Die günstigen Zeiten für Kraftstoff- und Heizölkunden könnten schnell vorbei sein. Deshalb führt an der Energieeffizienz kein Weg vorbei, meint StZ-Wirtschaftsredakteur Werner Ludwig.

Wissen/Gesundheit: Werner Ludwig (lud)

Stuttgart - Es scheint paradox: In der arabischen Welt, der nach wie vor wichtigsten Ölförderregion, sind die politischen Verhältnisse so instabil wie seit Langem nicht mehr. Trotzdem hat sich Rohöl seit dem Sommer um rund ein Drittel verbilligt. Autofahrer und Besitzer von Ölheizungen sparen dadurch eine Menge Geld, das sie in andere Anschaffungen stecken können – ein unerwartetes Hilfsprogramm für die schwächelnde Konjunktur in der Eurozone. Auf den ersten Blick will die Entwicklung so gar nicht zu der bekannten Gleichung passen, die da sagt: unsichere Lage im Mittleren Osten gleich hoher Ölpreis.

 

Doch der Markt befindet sich in einem Ausnahmezustand. Ein wesentlicher Faktor ist das schwächere Wachstum der Weltwirtschaft, das die globale Nachfrage nach Öl langsamer steigen lässt als erwartet. Dem steht ein großes Angebot gegenüber – an dem die dank der umstrittenen Fracking-Technik gestiegene Öl- und Gasproduktion der USA einen erheblichen Anteil hat. Manche träumen sogar schon von einer Art „Saudi-Amerika“, das sein Öl in alle Welt exportieren könnte. Entscheidend zum Preisverfall trägt zudem bei, dass der Schwerpunkt der gegenwärtigen Konflikte außerhalb wichtiger Fördergebiete liegt. So läuft zum Beispiel die Produktion im Irak trotz des IS-Terrors fast normal.

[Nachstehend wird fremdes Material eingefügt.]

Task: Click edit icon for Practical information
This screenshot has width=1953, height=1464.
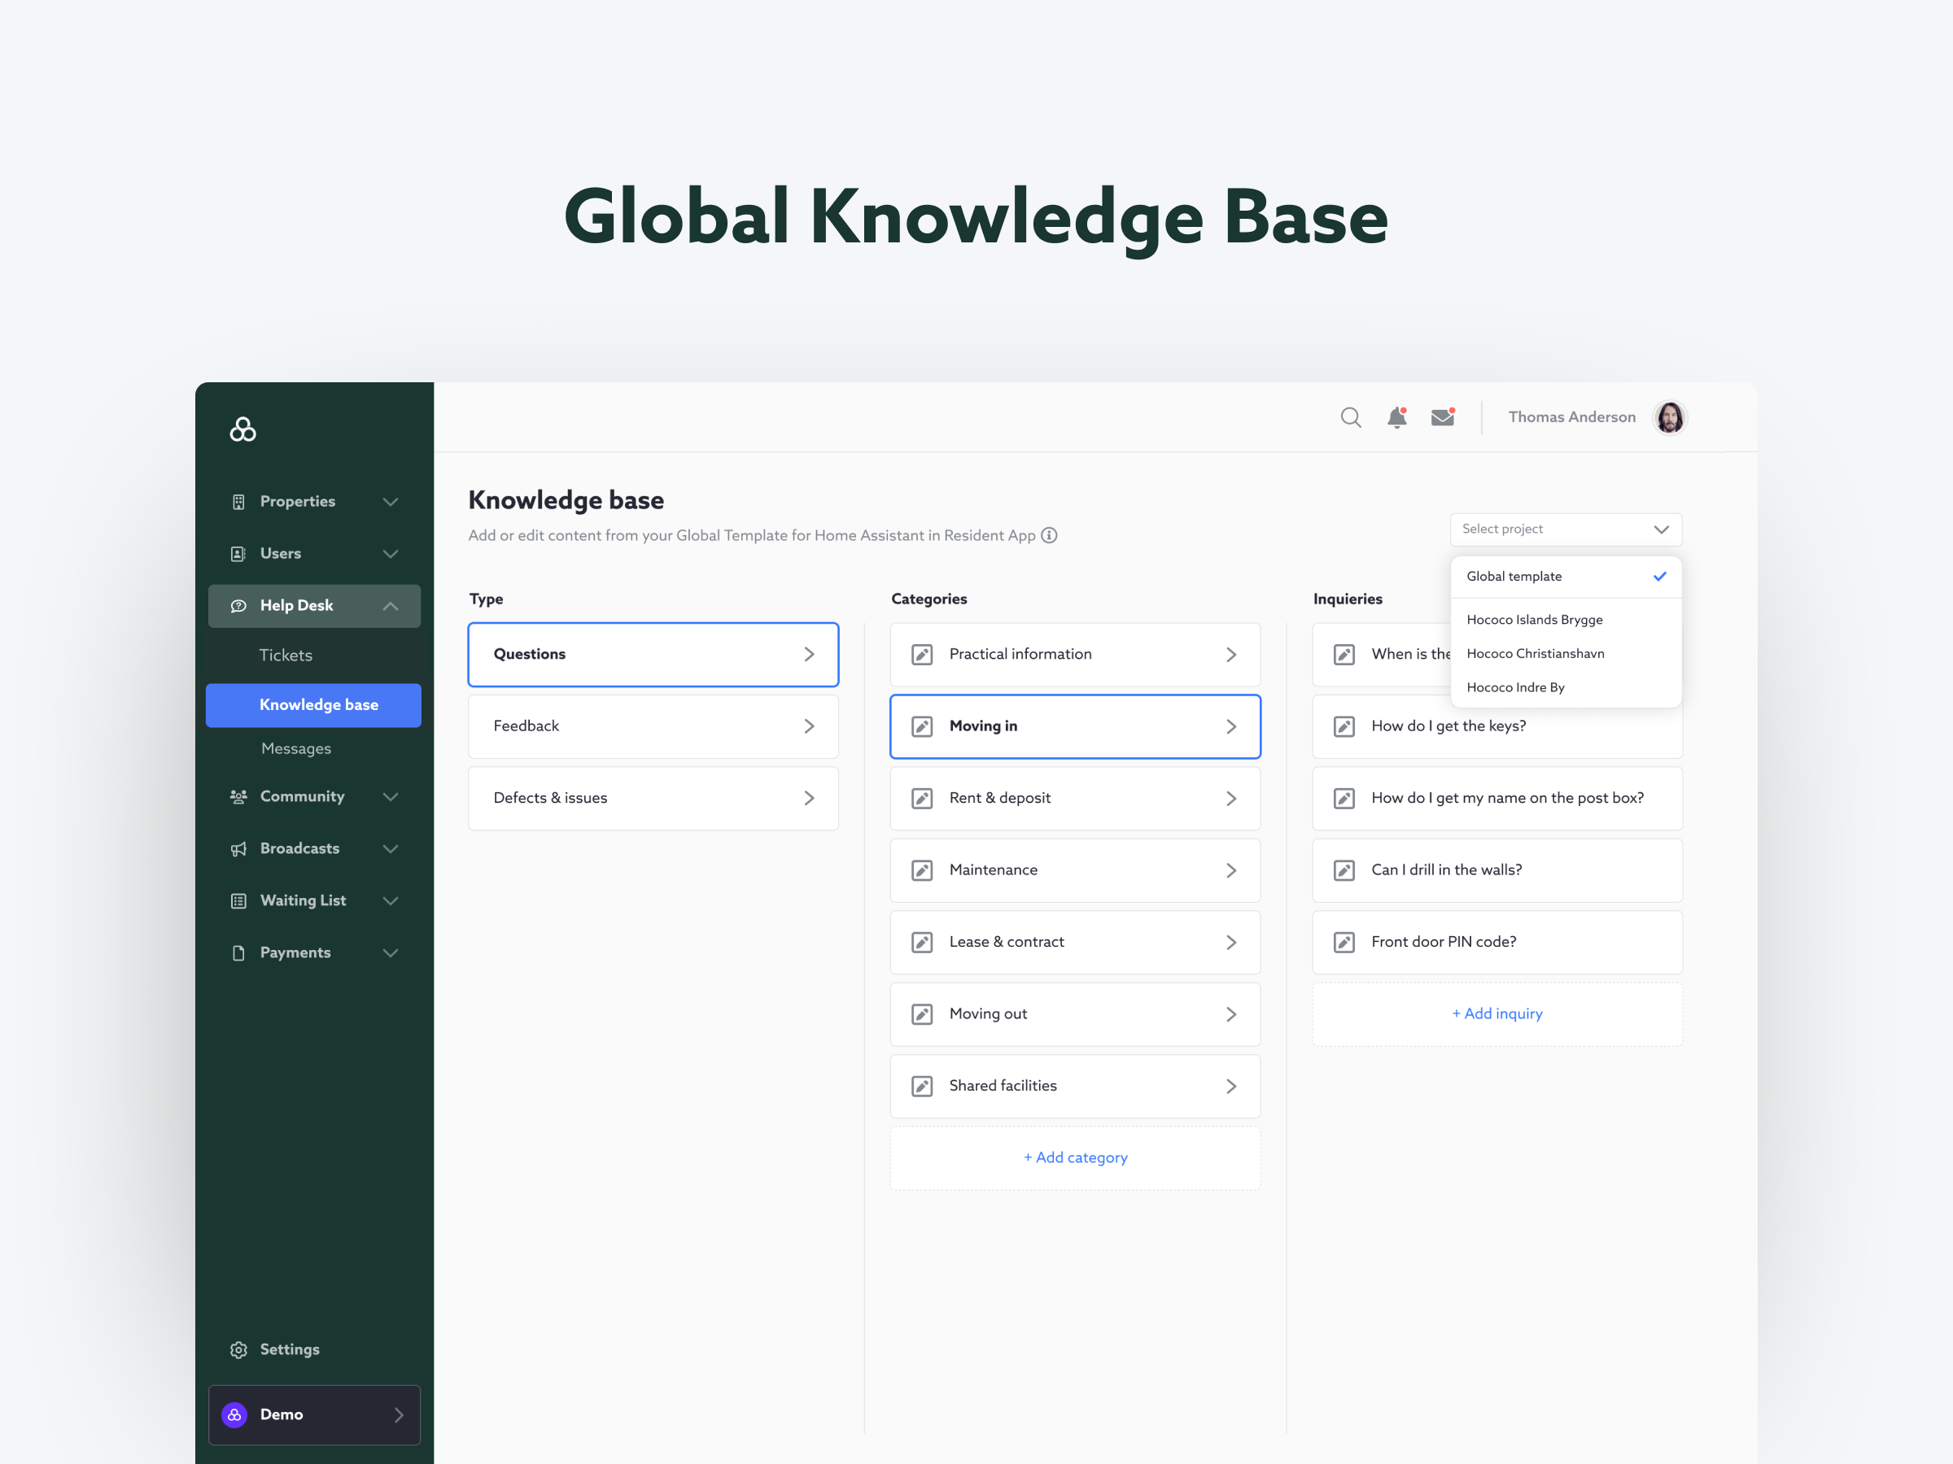Action: 922,655
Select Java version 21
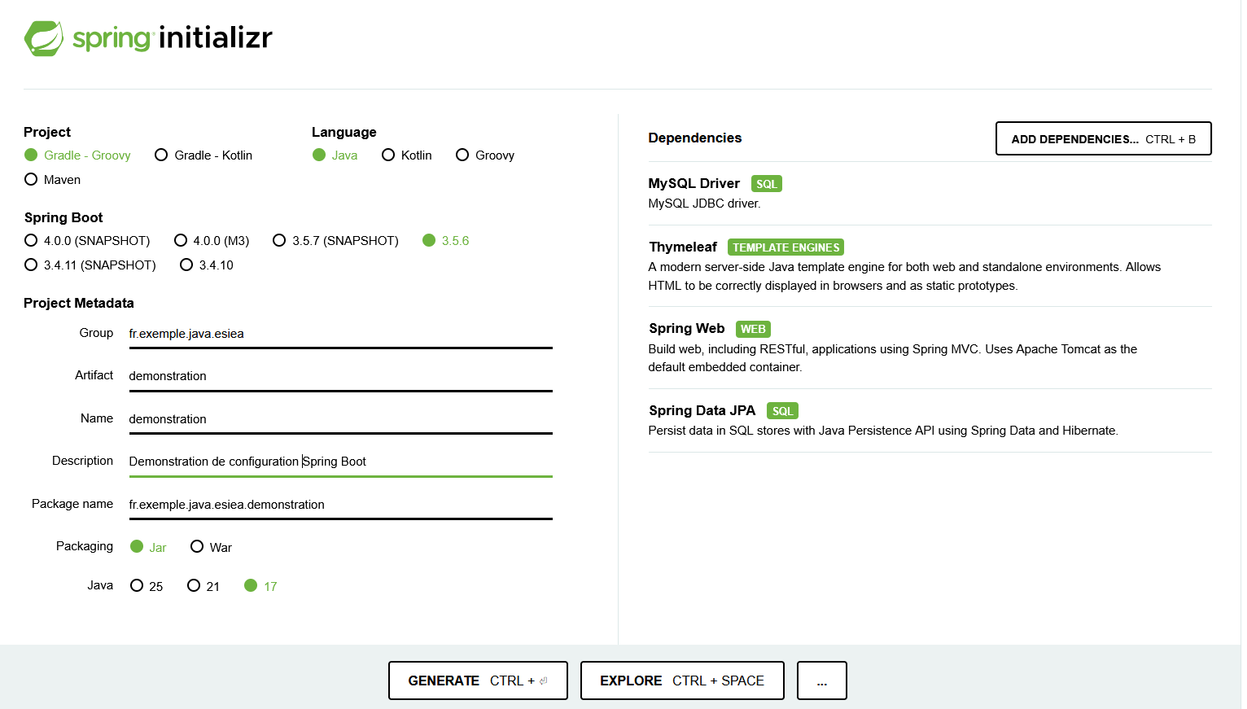 point(194,586)
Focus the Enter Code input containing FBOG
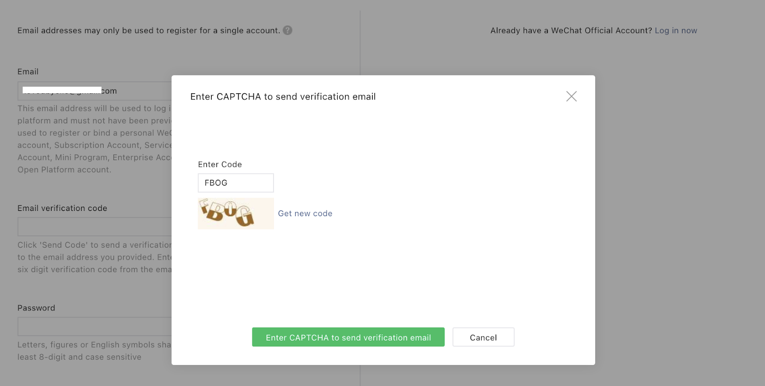 [x=236, y=183]
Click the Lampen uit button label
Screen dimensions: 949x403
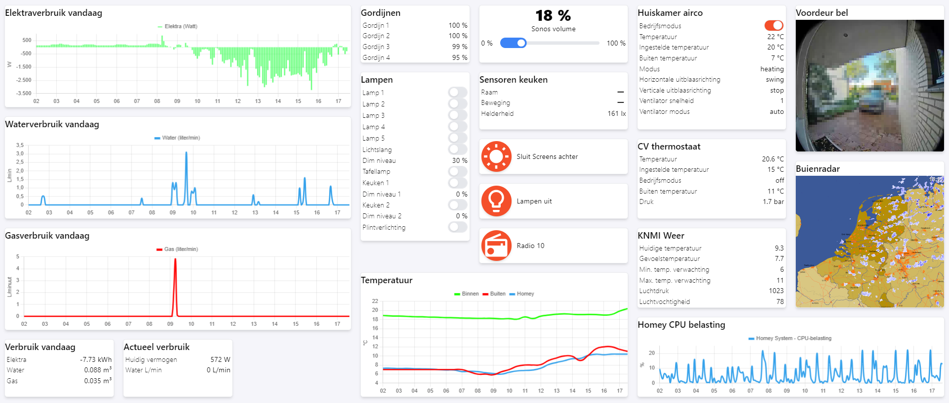click(x=534, y=201)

Der weltweite Bedarf wird weiter steigen

Es wäre aber fahrlässig, das derzeitige Ölpreisniveau in die Zukunft fortzuschreiben – und sich etwa beim nächsten Autokauf für ein größeres und durstigeres Gefährt zu entscheiden, wo doch der Sprit so billig ist. Denn die schönen Zeiten für Kraftstoff- und Heizölkunden könnten schnell wieder vorbei sein. Schon beim nächsten Gewaltausbruch im Mittleren Osten könnten wichtige Förderanlagen in Mitleidenschaft gezogen werden. Auch an der Nachhaltigkeit des Schieferölbooms in den USA gibt es berechtigte Zweifel. Unbestritten ist dagegen, dass der weltweite Bedarf weiter steigen wird.

Wie lange die Ölvorkommen noch reichen werden, ist zwar schwer zu sagen – viele Prognosen zur Entwicklung der Fördermengen haben sich als zu pessimistisch erwiesen, weil sie den technischen Fortschritt bei der Ausbeutung der Lagerstätten unterschätzt haben. Klar ist aber, dass die zunehmende Nutzung schwer zugänglicher Vorkommen die Ölförderung mittel- bis langfristig deutlich verteuern wird. Vorher werden bereits die Folgen des gegenwärtigen Investitionsstaus in der Ölindustrie spürbar werden: Russland und andere große Förderländer, deren Wirtschaft von den Niedrigpreisen massiv gebeutelt wird, stecken weniger Geld in die Erschließung neuer Ölvorkommen, was sich in einigen Jahren in einem geringeren Angebot niederschlagen wird. Zu kurzfristigen Förderkürzungen sind viele Ölstaaten – allen voran das Opec-Schwergewicht Saudi-Arabien – nicht bereit, weil sie befürchten, im Wettbewerb mit US-Schieferöl Marktanteile zu verlieren. Das wurde auch auf der jüngsten Opec-Konferenz deutlich.

Die Abhängigkeit von Ölimporten ist unverändert

Unabhängig von der aktuellen Marktlage hat sich an der Abhängigkeit der meisten Industrieländer von Ölimporten nichts geändert. So sind Mineralölprodukte in Deutschland immer noch Energieträger Nummer eins. Sie decken rund ein Drittel des gesamten Energiebedarfs, während erneuerbare Quellen – Energiewende hin oder her – im vergangenen Jahr nur auf knapp zwölf Prozent kamen. Nicht nur aus Gründen der Versorgungssicherheit, sondern auch im Interesse des Klimaschutzes führt an einer Verbesserung der Energieeffizienz kein Weg vorbei. Das verursacht zunächst Kosten – Gebäude müssen gedämmt, sparsamere Maschinen und Antriebstechniken entwickelt werden. Doch spätestens wenn die Zeit des billigen Öls vorbei sein wird, werden sich diese Investitionen auszahlen – und vorausschauenden Staaten und den dortigen Unternehmen massive Wettbewerbsvorteile bescheren.